The Opera House has always had a water feature not dependent on the weather: a running moat around the orchestra. Two of this year’s productions had on-stage water features.
Antonín Dvořák’s “Rusalka” and Claude Debussy’s “Pelléas et Mélisande” were two of the Opera’s productions this year. I saw both, “Rusalka” in dress rehearsal, and “Pelléas et Mélisande” in regular performance. Both derive from the myth of a water spirit who falls in love with a human, becomes human, regrets it, and dies.

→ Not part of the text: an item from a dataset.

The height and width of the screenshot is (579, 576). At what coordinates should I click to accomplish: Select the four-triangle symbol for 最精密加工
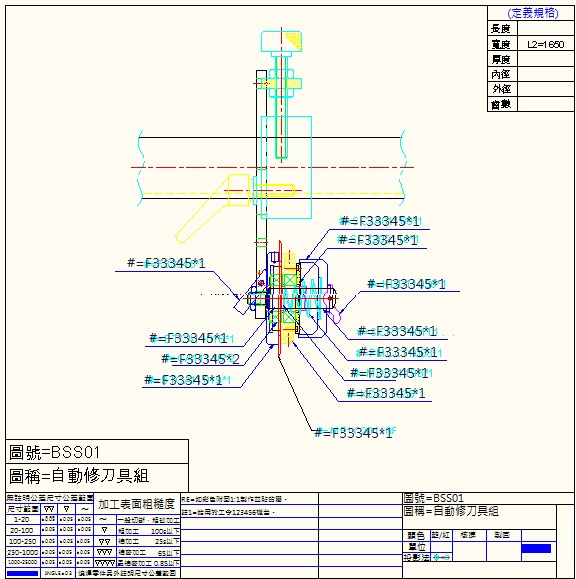[105, 563]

It’s fashionable to modernize opera productions now, and both of these were modernized. Sir David Pountney, the director of “Rusalka,” decided for some odd reason that it was a Freudian drama set in a 19th-century mental hospital. Although a part of the stage set and costumes suggested this, fortunately his vision did not come through. A few days after we saw the performance, my piano teacher learned of this interpretation and asked me if that was my perception. We both were baffled.
The myth is often taken as symbolizing women’s experience. They come out of a semiconscious existence (the water) into a real life with men, which may turn out to be unsatisfactory. I suspect the first step is what persuaded the director of Freudianness. But Freud’s weaknesses are now recognized, and the idea the women are somehow “awakened” by interaction with men has also been superseded.
There’s another reading of the myth, of which the hospital setting reminded me. Both operas have elderly male characters who champion the women. In “Rusalka,” this character had a leg injury, which suggests the Fisher King, the injured king of a blighted land.
“Rusalka” premiered in 1901, “Pelléas et Mélisande” in 1902. An anxiety in Europe about industrialization and the damage it could do to the environment would not be surprising at that time. Nor would be the use of the Fisher King myth, which is suggested in both operas rather than explicit. Richard Wagner had explicitly used it to different ends in “Parsifal,” which premiered twenty years earlier.
The set design in “Pelléas et Mélisande” included background screens on which forests, water, a lighthouse, and symbols of industrialization were projected – chemical formulas, blueprints, and, while Golaud explains to Mélisande how things are to be in his very controlling castle, piping and valves.
The plots diverge: Rusalka is put in a vitrine, as are wild animals the Prince has killed, while the Prince indulges himself with other women. The Witch tells Rusalka she must kill the Prince or she will die. She cannot kill the Prince and dies. Golaud becomes insanely jealous of Mélisande’s interactions with his brother Pelléas and kills both of them.
It’s intriguing to wonder how deliberate the choice of two operas with such similar themes was.
Both composers are unusual in the opera repetoire. Both lean, rather, toward the orchestral. Dvořák’s music works better for singing because it draws from folk songs. Debussy provides extensive orchestral interludes.
In the Santa Fe productions, Ailyn Pérez sings the role of Rusalka beautifully. The men are more prominent in “Pelléas et Mélisande”. There, the role of King Arkel, Golaud’s grandfather, was particularly well sung by Raymond Aceto. He dominated the fourth and fifth acts.